It's been another rough year for the Pittsburgh Pirates in 2025 as the MLB season winds down, with the team set to be on the outside of the playoffs looking in. The Pirates currently sit 20 games below the .500 mark at 69-89 with just a few games to go until they can hit Cancun, and the fanbase is running out of reasons to be optimistic about the squad's future prospects.
One of the lone beacons of hope for the Pirates over the last couple of years has been the play of starting pitcher Paul Skenes, the former first round pick out of LSU who burst onto the scene as a rookie in 2024, quickly establishing himself as one of the best players in the game at his position. Although things have been a bit rocky during certain stretches of his sophomore campaign, Skenes remains an elite player who is seemingly a major building block for the team moving forward.
Recently, MLB insider Jeff Passan of ESPN stopped by the Pat McAfee Show to break down why the Pirates should never consider trading Skenes and should instead build around him.
“That's all Pirates fans want. They want a reason to go to the ballpark,” said Passan, per Pat McAfee on X, formerly Twitter. “They want to feel like ownership cares as much as they do, and right now, that's just not the case. But in this offseason, you sure can make the case that it is.
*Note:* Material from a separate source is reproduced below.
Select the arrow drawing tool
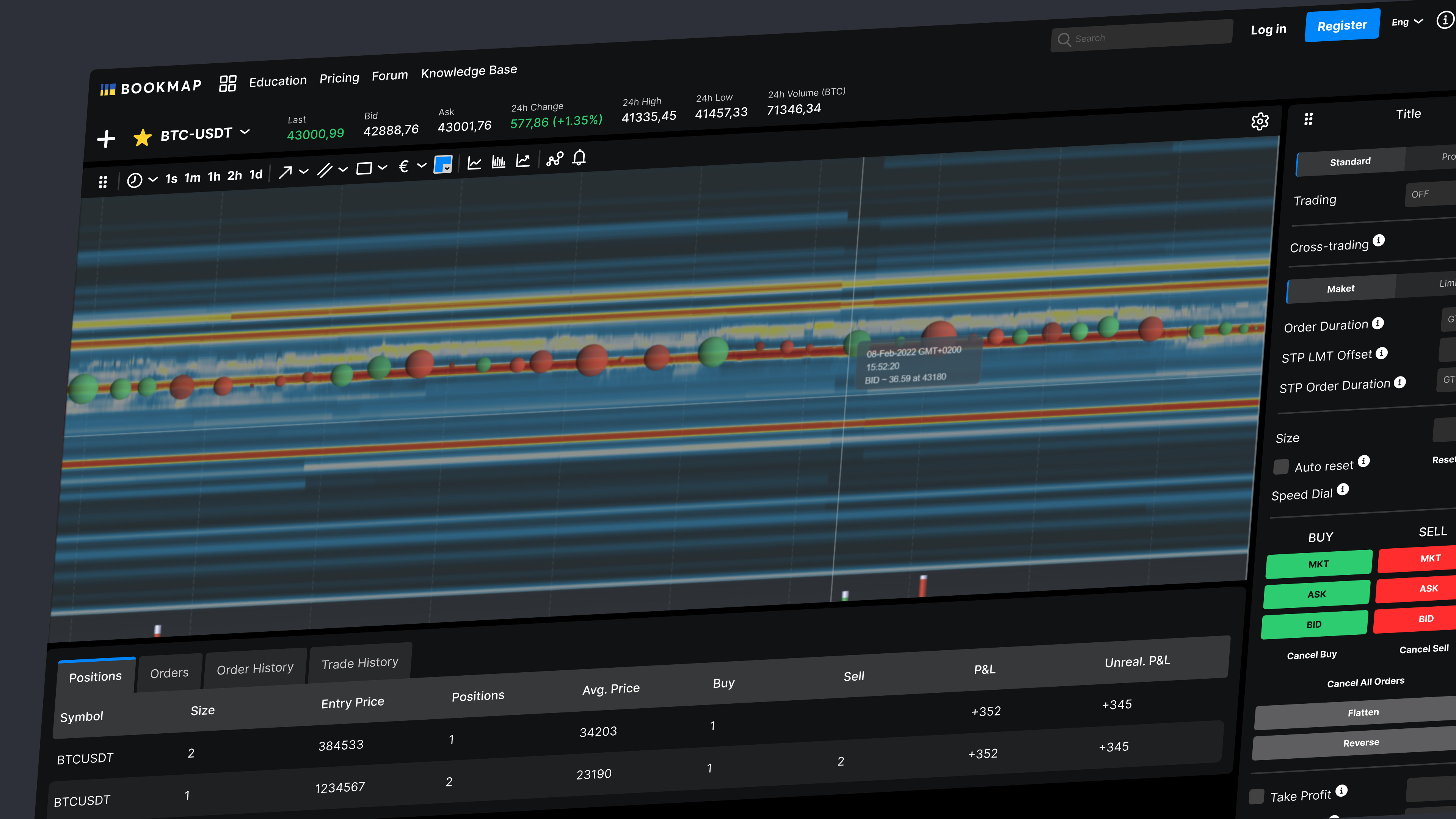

It's right there for the taking for the Pirates, and the eternal question for that organization is, ‘will they?'”
A tough reality for the Pirates

Indeed, the Pittsburgh Pirates have long been considered to have a notoriously cheap ownership group, unable to buy their way into championship contention the same way other squads like the Los Angeles Dodgers and New York Yankees have.
“I understand, it's unfair the landscape in Major League Baseball right now when you have one team that's spending $500 million in the Dodgers, and another team that's not spending even a quarter of that, and there are a few of those teams,” added Passan.
It remains to be seen which path the Pirates will take.